Summary and Contributions: The author presents that a Fourier feature mapping allows the coordinate-based MLPs to be better suited for modeling functions in low dimensions. Specifically, the authors show that adjusting the Fourier feature parameters can control the frequency falloff of the combined NTK. The authors compare input mappings on a various low-dimensional regression tasks and achieved favorable performance.

Strengths: + The paper is well written. + The related work well categorizes and summarizes the previous work. + To provide theoretical analysis, the authors well explained the background of NTK theory in a concise manner. + The visualization of Figure2 provides an motivation and insight. + The authors provide a simple experiment showing that a basic input mapping makes the composed NTK shift-invariant.
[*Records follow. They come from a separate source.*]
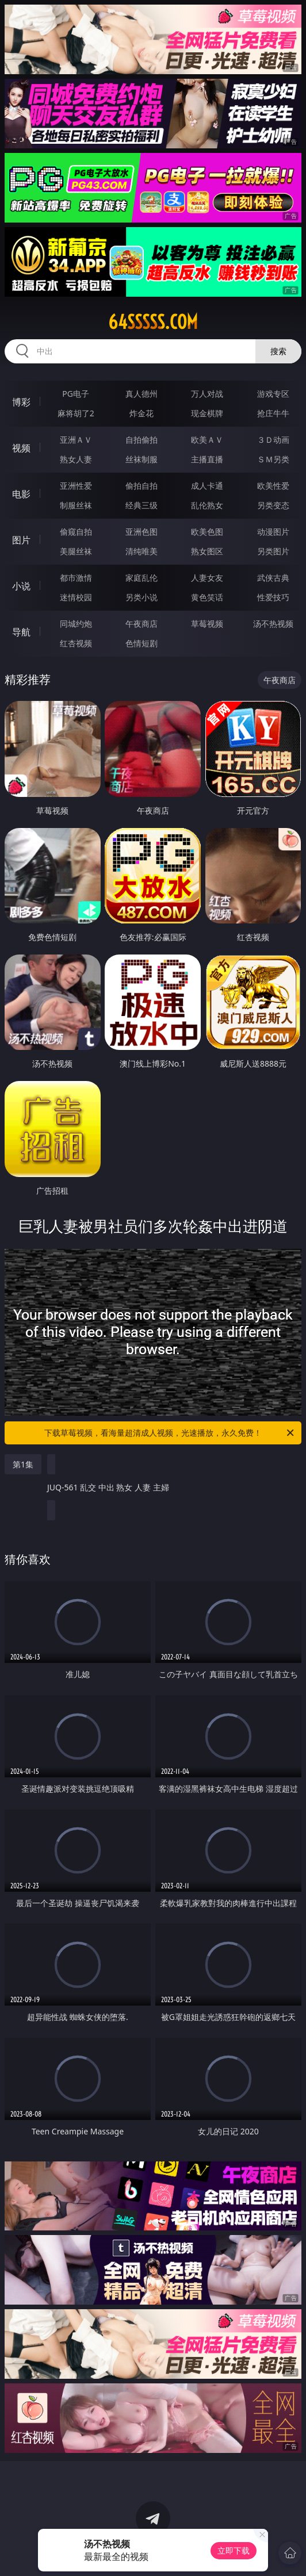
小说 (21, 586)
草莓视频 (207, 623)
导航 (21, 632)
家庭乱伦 (141, 577)
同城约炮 (76, 623)
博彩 (21, 402)
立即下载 (233, 2550)
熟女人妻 (76, 459)
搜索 (278, 351)
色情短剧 (141, 643)
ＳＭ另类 (273, 459)
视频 (21, 448)
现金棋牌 (207, 413)
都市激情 (76, 577)
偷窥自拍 (76, 531)
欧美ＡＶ (207, 439)
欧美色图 (207, 531)
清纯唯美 (141, 551)
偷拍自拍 (141, 485)
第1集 (23, 1464)
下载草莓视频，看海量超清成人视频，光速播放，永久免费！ (170, 1433)
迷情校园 (76, 597)
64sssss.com (153, 322)
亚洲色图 (141, 531)
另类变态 (273, 505)
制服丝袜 (76, 505)
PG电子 (75, 393)
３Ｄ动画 (273, 439)
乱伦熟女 (207, 505)
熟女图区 (207, 551)
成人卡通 (207, 485)
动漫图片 (273, 531)
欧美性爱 (273, 485)
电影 (21, 494)
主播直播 (207, 459)
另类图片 (273, 551)
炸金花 (141, 413)
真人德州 (141, 393)
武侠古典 (273, 577)
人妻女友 (207, 577)
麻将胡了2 (76, 413)
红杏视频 (76, 643)
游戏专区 (273, 393)
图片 (21, 540)
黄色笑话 (207, 597)
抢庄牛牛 (273, 413)
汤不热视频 (273, 623)
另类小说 (141, 597)
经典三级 (141, 505)
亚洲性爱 (76, 485)
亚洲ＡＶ (76, 439)
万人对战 (207, 393)
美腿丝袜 (76, 551)
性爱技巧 (273, 597)
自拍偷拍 (141, 439)
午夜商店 (141, 623)
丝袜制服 (141, 459)
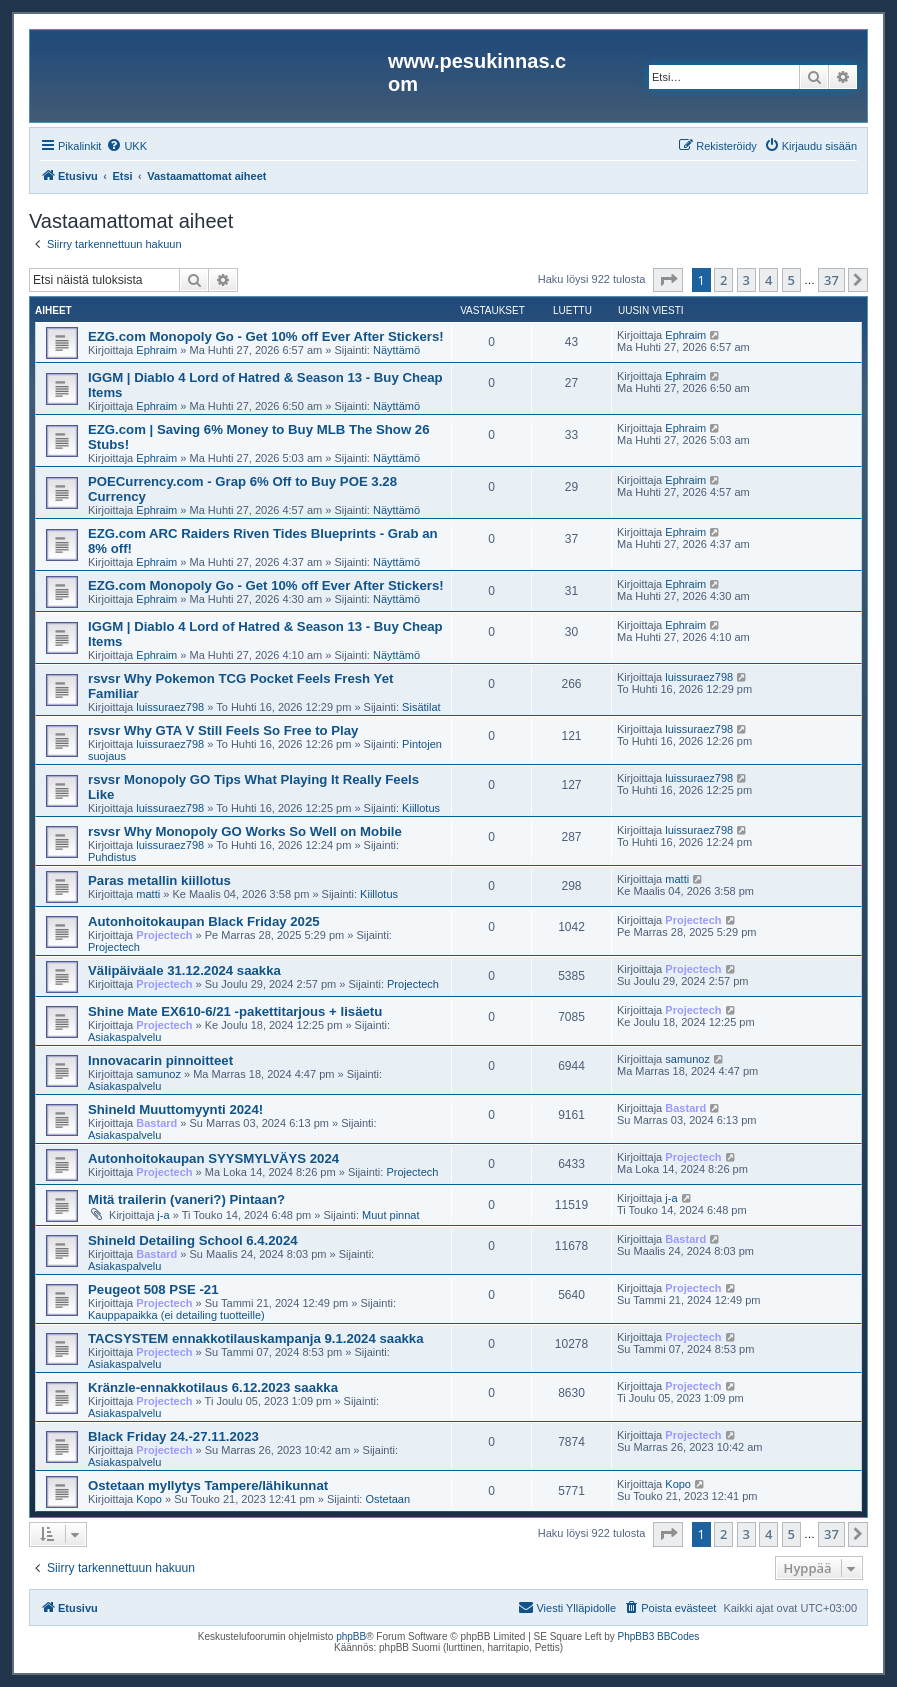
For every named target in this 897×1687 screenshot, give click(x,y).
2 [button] (723, 280)
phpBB (351, 1636)
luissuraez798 (170, 707)
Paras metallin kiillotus (159, 880)
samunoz (158, 1074)
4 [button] (768, 280)
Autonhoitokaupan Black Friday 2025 (204, 921)
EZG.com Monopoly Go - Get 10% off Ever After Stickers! (266, 336)
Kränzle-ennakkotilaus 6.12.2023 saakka (213, 1387)
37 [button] (831, 280)
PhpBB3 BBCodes (659, 1636)
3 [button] (746, 280)
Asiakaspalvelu (124, 1037)
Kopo (149, 1499)
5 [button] (791, 280)
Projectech (164, 935)
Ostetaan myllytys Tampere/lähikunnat (208, 1485)
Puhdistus (112, 857)
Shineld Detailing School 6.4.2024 (193, 1240)
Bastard (156, 1123)
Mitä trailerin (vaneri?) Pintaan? (186, 1199)
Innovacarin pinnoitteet (160, 1060)
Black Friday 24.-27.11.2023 (173, 1436)
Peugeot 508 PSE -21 (153, 1289)
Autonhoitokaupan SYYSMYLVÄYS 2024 (213, 1158)
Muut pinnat (390, 1215)
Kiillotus (421, 808)
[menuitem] (126, 146)
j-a (163, 1215)
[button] (668, 280)
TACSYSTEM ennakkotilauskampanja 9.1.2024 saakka (255, 1338)
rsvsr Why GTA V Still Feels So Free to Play (223, 730)
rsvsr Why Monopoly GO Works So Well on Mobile (245, 831)
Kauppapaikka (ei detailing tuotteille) (176, 1315)
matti (148, 894)
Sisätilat (421, 707)
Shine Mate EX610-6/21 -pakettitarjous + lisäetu (235, 1011)
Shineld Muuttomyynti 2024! (175, 1109)
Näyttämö (396, 350)
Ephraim (156, 350)
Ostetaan (387, 1499)
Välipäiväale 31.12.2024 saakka (184, 970)
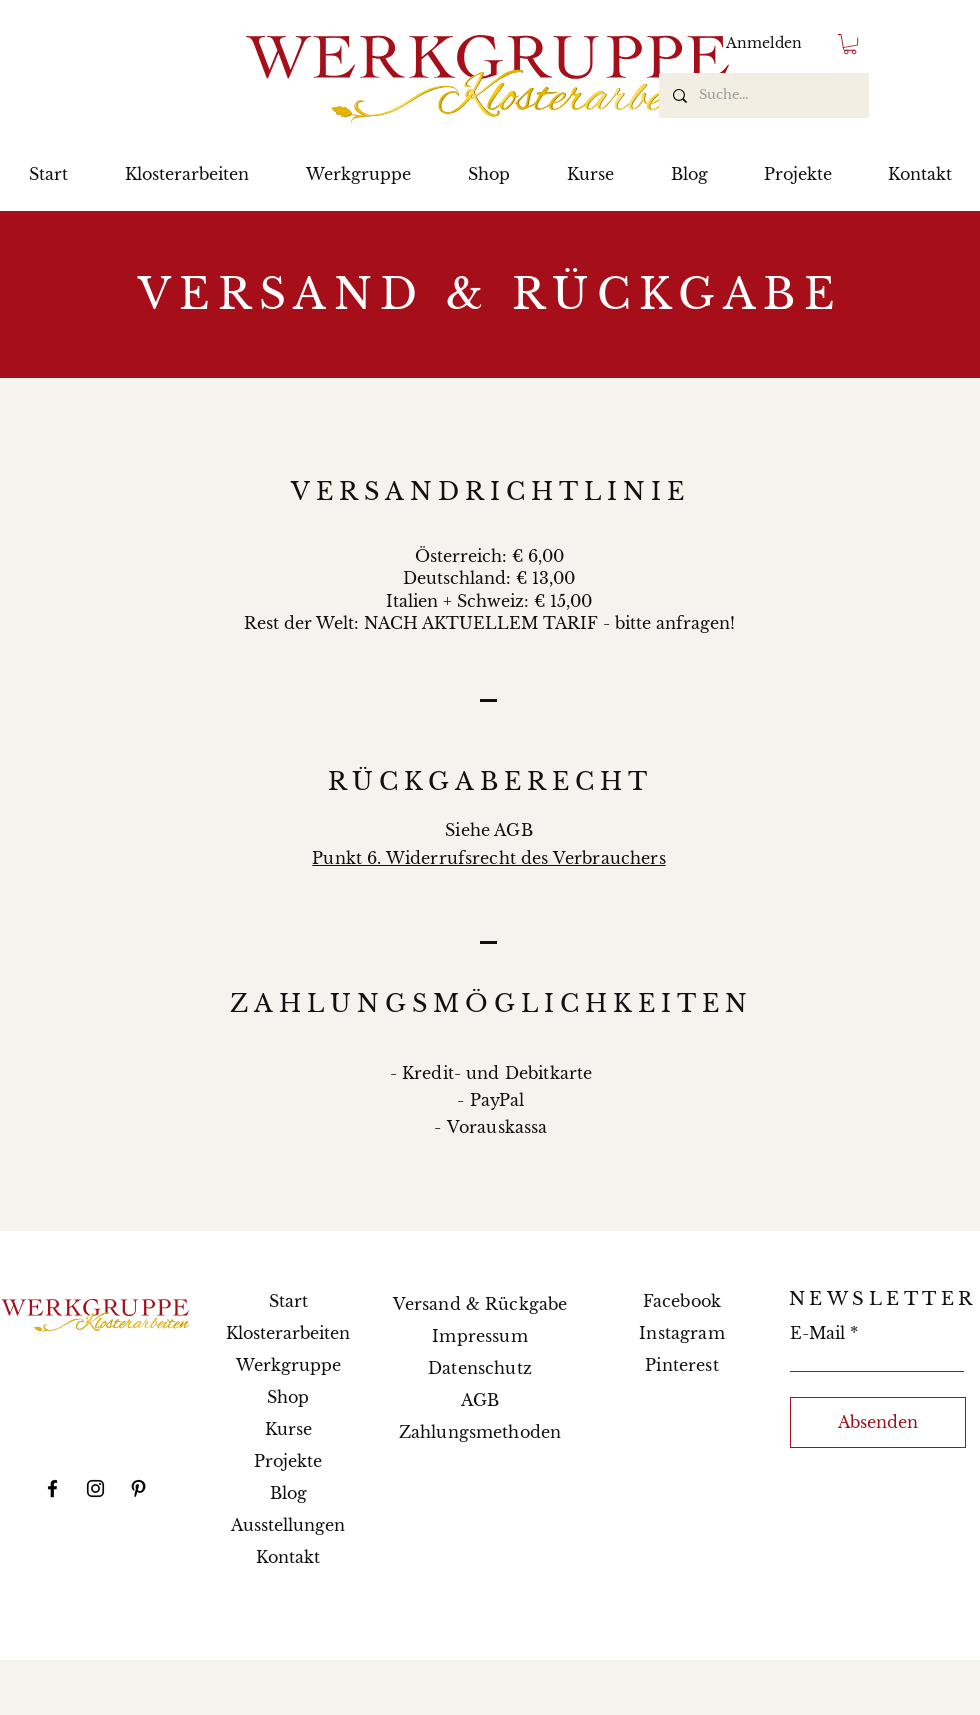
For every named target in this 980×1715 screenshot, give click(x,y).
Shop (288, 1397)
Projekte (288, 1461)
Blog (288, 1493)
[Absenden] (878, 1422)
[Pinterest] (138, 1488)
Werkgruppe (288, 1365)
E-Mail (817, 1333)
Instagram (681, 1333)
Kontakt (288, 1557)
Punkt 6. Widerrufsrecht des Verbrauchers (488, 858)
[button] (850, 44)
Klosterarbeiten (288, 1333)
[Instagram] (95, 1488)
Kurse (288, 1429)
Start (288, 1301)
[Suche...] (763, 95)
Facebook (682, 1301)
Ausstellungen (288, 1525)
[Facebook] (52, 1488)
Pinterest (681, 1365)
Moreover, they showed that a Fourier feature mapping can be used to tune the composed kernel's width (high-frequency mapping can enable faster convergence). + The paper provides strong empirical evidence on various low-dimensional regression tasks.

Weaknesses: Cannot find critical weakness

Correctness: The arguments and experiments are solid.

Clarity: The paper is easy to follow and well written.

Relation to Prior Work: The related work section well describes the distinct points from previous works.

Reproducibility: Yes

Additional Feedback: Based on the NTK theory, the authors provide a theoretical analysis on why the simple Fourier feature mapping can enhance the coordinate-based MLP significantly. The simple experiments and corresponding figures makes the reader easy to follow the main flow and concept. The experimental results shows the effectiveness of the proposals. --After rebuttal -- I will keep my initial rating.

Review 4

Summary and Contributions: This paper analyzes the theoretical properties of using Fourier Features to replace raw coordinates as input features to a neural tangent kernel (NTK). It also empirically proves the advantages on MLPs of doing so for toy functions, as well as a few image regression tasks. ====== Update after author responses ====== Appreciate the careful responses to my concerns. I think most of them are well addressed. Also I'd encourage the authors to incorporate such discussions into the final version to bring more clarity to the future audience. I'd raise my rating from 6 to 7.

Strengths: The theoretical analysis of Fourier features on NTK seems sound, although I haven't read the equations closely. Experiments clearly show the advantage of Fourier features.

Weaknesses: 1. How Fourier features accelerate NTK convergence in the high-frequency range? Did I overlook something or it's not analyzed? This is an essential theoretical support to the merits of Fourier features. 2. The theory part is limited to the behavior on NTK. I understand analyzing Fourier features on MLPs is highly difficult, but I'm a bit worried there would be a significant gap between NTK and the actual behavior of MLPs (although they are asymptotically equivalent). 3. Examples in Section 5 are limited to 1D functions, which are a bit toyish.

Correctness: The claims seem correct, and are well supported by experiments.

Clarity: In general this paper is well written. But sections 4 and 5 could be revised to make the logical flow clearer.

Relation to Prior Work: Prior work is properly mentioned and related.

Reproducibility: Yes

Additional Feedback: Suggest to put more visualizations, e.g. reconstructed images (could put in appendix). Failed cases are welcome.